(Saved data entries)
---*---

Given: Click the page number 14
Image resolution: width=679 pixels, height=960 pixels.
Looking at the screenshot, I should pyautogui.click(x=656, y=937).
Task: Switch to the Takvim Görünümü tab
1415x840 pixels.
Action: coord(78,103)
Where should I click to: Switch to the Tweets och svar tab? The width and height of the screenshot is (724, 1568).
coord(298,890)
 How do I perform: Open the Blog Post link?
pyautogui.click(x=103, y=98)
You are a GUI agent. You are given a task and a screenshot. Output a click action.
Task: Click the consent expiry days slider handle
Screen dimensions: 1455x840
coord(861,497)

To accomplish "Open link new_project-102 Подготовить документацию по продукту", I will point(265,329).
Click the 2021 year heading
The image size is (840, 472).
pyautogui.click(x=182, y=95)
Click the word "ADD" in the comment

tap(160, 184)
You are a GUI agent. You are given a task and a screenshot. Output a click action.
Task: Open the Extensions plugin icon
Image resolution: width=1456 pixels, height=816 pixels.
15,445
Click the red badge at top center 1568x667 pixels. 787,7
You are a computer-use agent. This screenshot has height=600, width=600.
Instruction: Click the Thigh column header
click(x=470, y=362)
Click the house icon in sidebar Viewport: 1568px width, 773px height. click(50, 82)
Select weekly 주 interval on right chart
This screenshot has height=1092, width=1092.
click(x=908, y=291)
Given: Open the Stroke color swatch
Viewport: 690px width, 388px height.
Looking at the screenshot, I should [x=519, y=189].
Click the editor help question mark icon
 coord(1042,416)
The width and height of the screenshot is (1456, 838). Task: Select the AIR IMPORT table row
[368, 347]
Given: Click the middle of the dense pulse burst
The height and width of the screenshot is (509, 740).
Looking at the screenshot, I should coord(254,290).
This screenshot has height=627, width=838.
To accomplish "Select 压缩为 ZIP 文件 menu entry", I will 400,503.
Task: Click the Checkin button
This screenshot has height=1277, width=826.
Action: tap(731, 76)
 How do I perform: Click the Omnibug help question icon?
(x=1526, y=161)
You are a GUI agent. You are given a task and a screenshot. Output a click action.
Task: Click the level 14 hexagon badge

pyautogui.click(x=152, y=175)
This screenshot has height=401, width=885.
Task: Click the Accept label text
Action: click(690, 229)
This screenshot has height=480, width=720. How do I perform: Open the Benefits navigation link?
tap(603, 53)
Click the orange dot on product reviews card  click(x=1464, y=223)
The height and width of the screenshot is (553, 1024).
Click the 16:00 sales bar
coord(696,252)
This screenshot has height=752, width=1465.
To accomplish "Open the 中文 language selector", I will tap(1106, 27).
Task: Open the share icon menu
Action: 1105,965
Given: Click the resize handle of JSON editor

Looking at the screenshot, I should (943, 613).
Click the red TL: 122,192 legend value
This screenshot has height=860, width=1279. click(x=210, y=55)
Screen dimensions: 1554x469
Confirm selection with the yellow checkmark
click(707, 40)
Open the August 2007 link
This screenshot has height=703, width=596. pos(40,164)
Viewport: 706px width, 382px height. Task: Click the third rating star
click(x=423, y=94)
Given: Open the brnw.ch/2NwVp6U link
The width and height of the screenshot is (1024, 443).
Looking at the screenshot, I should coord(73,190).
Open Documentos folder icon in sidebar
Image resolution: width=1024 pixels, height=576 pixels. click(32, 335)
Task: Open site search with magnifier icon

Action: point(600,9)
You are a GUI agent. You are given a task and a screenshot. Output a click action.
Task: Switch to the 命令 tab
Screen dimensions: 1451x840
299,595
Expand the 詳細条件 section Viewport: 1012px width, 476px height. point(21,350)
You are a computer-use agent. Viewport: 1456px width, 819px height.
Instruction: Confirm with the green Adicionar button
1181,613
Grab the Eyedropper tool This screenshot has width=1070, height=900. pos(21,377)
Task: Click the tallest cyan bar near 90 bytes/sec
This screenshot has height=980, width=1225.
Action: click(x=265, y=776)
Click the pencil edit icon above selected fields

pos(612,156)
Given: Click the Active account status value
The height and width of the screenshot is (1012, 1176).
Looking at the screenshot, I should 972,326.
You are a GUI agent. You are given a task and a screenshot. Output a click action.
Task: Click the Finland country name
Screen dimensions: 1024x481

---*---

(WHAT TO DO) Please output the line that contains "The height and width of the screenshot is (1012, 1176)." and every line after it in the entries above, exactly, and nothing more.

(ANSWER TO THE EXERCISE)
The height and width of the screenshot is (1012, 1176).
Looking at the screenshot, I should 972,326.
You are a GUI agent. You are given a task and a screenshot. Output a click action.
Task: Click the Finland country name
Screen dimensions: 1024x481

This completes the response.